I was told to use my my outside reign because my horse has picked up some bad habits of coming in to my trainer from people not being through with her and it a safe feeling for her to be close to my trainer! i was working with her on that and she was doing great!

I think i have a habit of leaning to one side!

Also what do you mean so try to turn those toes a little more forward?


----------



## Sghorselover (Oct 19, 2009)

I have been riding for a year!


----------



## beckyarchie (Aug 29, 2009)

your doing really good, but your on the wrong diagonal and you need to keep your hands towards yourself more, so you have a more even contact on the riens 
your right, you are leaning inwards on the turns, so focus on keeping your weight central and your shoulders and hips square, also dont force your heels down too far as if you relax them slightly, your whole position will be more relaxed and comfortable 
good job tho x


----------



## kchfuller (Feb 1, 2008)

your trainer should have a lounge wip then, it is hard to really learn and utilize being lounged when you are having to worry about where the horse is going ... when I rode in college we were on the lounge line for the first 2-3 months so that we got a good solid core (some days we had all your normal tack, some days we had no stirrups, some days one stirrup and some days no tack at all haha)

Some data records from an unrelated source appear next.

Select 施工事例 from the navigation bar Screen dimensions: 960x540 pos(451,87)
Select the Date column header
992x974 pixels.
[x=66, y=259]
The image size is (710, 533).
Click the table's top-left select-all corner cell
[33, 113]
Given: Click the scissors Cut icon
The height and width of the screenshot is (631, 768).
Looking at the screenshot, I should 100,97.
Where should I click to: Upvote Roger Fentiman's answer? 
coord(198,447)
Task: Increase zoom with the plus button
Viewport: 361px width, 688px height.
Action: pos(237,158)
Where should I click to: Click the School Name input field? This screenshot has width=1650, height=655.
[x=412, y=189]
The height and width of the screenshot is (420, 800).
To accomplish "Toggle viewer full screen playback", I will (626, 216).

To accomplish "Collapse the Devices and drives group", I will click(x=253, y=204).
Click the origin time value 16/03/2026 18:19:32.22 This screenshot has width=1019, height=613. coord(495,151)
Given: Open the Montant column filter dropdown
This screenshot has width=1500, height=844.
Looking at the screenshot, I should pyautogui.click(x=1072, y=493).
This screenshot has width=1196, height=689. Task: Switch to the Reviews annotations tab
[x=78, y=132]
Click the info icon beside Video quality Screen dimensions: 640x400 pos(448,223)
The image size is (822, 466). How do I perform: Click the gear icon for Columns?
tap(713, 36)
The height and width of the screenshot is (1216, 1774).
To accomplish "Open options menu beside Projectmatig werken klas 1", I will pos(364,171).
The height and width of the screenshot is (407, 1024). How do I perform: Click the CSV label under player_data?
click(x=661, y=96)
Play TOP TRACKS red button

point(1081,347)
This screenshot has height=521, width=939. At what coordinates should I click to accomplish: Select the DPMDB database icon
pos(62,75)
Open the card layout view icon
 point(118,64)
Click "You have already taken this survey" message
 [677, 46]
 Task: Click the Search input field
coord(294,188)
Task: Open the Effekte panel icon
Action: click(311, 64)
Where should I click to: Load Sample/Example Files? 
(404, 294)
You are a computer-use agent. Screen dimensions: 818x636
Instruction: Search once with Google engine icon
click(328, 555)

About the toes- notice that in some of the pics your toes are pointing out rather then forward, they should be for forward then pointing out to the sides. The first pic i attached is of toes out (wrong) and the second it toes forward (right)... let me know if you have any questions.

You look great for only riding a year. Keep up the good work!


----------



## kchfuller (Feb 1, 2008)

sorry they are so big


----------



## Sghorselover (Oct 19, 2009)

beckyarchie said:


> your doing really good, but your on the wrong diagonal and you need to keep your hands towards yourself more, so you have a more even contact on the riens
> your right, you are leaning inwards on the turns, so focus on keeping your weight central and your shoulders and hips square, also dont force your heels down too far as if you relax them slightly, your whole position will be more relaxed and comfortable
> good job tho x


thanks


----------



## Sghorselover (Oct 19, 2009)

my trainer did have a lunge wip ! its hunter green so it isn't really visible in the video


----------



## Sghorselover (Oct 19, 2009)

Keep citequeing me!
tear me to shreds!!!
I love the help your giving me!


----------



## kchfuller (Feb 1, 2008)

listen if you want critique then accept it and don't make excuse please, other wise people won't want to help you 

i am sorry i didn't see the wip ... after watching it for a second time i did see it but missed it the first time. if your trainer has a wip and yoru horse still comes in, then you need to go back to basics with your horse so that he/she doesn't come in at the person in the middle lounging ... then when you are being lounged you can work on you and not having to be correcting your horse- otherwise it doesn't do any good to lounge


----------



## Sghorselover (Oct 19, 2009)

kchfuller said:


> listen if you want critique then accept it and don't make excuse please, other wise people won't want to help you
> 
> i am sorry i didn't see the wip ... after watching it for a second time i did see it but missed it the first time. if your trainer has a wip and yoru horse still comes in, then you need to go back to basics with your horse so that he/she doesn't come in at the person in the middle lounging ... then when you are being lounged you can work on you and not having to be correcting your horse- otherwise it doesn't do any good to lounge



And I really dint get the true reason for holding the rigns ither
I also wasn't trying to be rude i am writing all of the help your giving me to discuss with my trainer!
Yeah we did thane basics earlier in the lesson before the video came but i really am making progress with her!
Do you have an suggestions on how to keep her from coming to my trainer ! She does it when were any where and it gets super annoying!
I think it might be a security thing my trainer rescued her from a abusive !
and your totally right!


----------



## kchfuller (Feb 1, 2008)

haha ... well i can tell you that holding the reins is helping the trainer when she is lounging 

I am glad that you are making progress with her and like i said you look great for only riding a year.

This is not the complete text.